Benimle iletişim kurmaya çalışan ilk profesör bunu ben beş yaşımdayken denedi. Söylediği cümle şuydu:"Gücünü geri çek ki seni öldürebilelim mixta. Çünkü senin için de bizim için de kurtuluş bu." O zamanlar neyden kurtulacağımı bilmiyordum. Neyin içindeyim ki ve yaşamak bu değil mi zaten diye düşünüyordum. Herkes böyle yaşıyor sanıyordum. Sadece benim farklı olduğumu öğreneli iki sene oluyor. Uyuduğumu sandıkları için yanımda aylaklık edip sohbet eden iki profesörden birinin küçük kızının doğum gününü kutladıkları günü anlatmasıyla öğrenmiştim. Doğmak kutlanılan bir şeydi. Ben ise doğmayı ölmek için gerekli bir olgu zannediyordum. Benim için ölmek kutlanılacak bir şey olacaktı çünkü. Burada benimle uğraşan bütün bu nobileler benim doğumumu değil ölümümü kutlayacaktı.

İlk defa biri bana gülümsediğinde yedi yaşındaydım. Yüzlerce profesörün ölüşünü, yaralanmasını izlediğim için acı çekmenin nasıl olduğunu biraz da olsa anlamıştım. Yüzleri buruşuyor, bazen şaşkın bazen de dehşete düşmüş bir hal alıyordu. Bazen ağlıyor, çığlık atıyorlar ve yardım isteyerek yalvarıyorlardı. Bu bana tuhaf ve anlaşılması güç geliyordu ama bir kere de olsa acıyı yaşamak istiyordum. Böyle bir şey yaşayamayacağımı çoktan öğrenmiştim ve bana elektrik şokları vermeyi denedikleri saat geldiğinde bir kere de olsa canım acıyormuş gibi çığlık atmıştım. Karşımda duran profesör bana gülümsemiş ve şunları söylemişti:"Sonunda acı çekmeyi öğrendin Ars. Şimdi de ölümü tat bakalım." Birkaç dakika sonra yaşadığım acının sahte olduğunu anlayıp beni öldüremediğini fark ettiğinde çıldırmış beni yumruklamaya çalışmıştı. Ne yazık ki yumrukları iki yüz üç yüz katı bir güçle ona geri döndüğünde ölümü tadan ben değil o olmuştu. Onun yerinde olmak istemiştim. O günden sonra bir daha onların yaşadıkları duyguları taklit etmeye çalışmadım.
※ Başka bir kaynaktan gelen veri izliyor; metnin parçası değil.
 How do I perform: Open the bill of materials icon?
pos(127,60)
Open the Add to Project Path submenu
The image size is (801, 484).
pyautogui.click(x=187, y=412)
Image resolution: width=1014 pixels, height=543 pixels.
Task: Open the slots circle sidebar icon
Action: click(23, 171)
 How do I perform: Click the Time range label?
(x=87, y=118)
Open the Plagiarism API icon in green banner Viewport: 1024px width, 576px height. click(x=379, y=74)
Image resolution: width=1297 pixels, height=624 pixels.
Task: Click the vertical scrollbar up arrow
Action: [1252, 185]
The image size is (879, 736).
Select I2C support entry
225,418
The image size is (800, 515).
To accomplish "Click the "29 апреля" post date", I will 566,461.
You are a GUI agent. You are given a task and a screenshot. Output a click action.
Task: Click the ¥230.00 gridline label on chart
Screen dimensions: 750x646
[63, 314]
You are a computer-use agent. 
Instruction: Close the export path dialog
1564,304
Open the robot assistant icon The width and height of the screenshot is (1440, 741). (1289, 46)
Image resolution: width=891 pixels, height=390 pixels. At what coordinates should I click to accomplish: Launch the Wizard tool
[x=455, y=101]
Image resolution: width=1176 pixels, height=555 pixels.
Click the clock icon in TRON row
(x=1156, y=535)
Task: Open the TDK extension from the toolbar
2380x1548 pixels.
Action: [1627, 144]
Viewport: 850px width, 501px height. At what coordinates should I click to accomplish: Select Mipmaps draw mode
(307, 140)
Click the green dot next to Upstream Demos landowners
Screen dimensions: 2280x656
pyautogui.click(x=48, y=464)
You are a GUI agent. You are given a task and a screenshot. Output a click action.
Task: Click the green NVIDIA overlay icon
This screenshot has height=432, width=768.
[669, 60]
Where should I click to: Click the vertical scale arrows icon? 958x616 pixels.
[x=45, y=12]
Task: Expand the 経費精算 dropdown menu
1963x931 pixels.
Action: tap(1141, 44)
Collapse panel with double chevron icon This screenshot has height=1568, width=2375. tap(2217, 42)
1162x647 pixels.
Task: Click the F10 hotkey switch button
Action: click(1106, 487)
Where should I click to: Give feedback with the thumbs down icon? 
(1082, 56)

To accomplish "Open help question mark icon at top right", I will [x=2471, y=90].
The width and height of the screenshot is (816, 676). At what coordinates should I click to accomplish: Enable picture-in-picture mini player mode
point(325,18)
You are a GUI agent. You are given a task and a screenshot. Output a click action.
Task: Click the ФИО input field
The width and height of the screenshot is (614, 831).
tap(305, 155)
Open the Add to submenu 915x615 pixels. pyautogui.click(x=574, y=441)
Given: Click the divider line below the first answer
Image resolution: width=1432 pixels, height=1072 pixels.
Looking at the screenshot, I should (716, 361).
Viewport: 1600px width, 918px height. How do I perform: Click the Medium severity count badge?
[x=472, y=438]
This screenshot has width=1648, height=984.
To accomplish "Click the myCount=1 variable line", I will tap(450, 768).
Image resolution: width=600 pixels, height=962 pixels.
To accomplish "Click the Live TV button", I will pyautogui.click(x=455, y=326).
Onlara acıdığım veya ölmelerini istemediğim için değil. Ölüm kıskandığım bir şey olduğu için... Onlar bu kadar basit kolayca ölürken hem de istemeden bundan deli gibi korkarken aksine ben istediğim şeyi elde edemezken bu durumdan nefret ediyordum.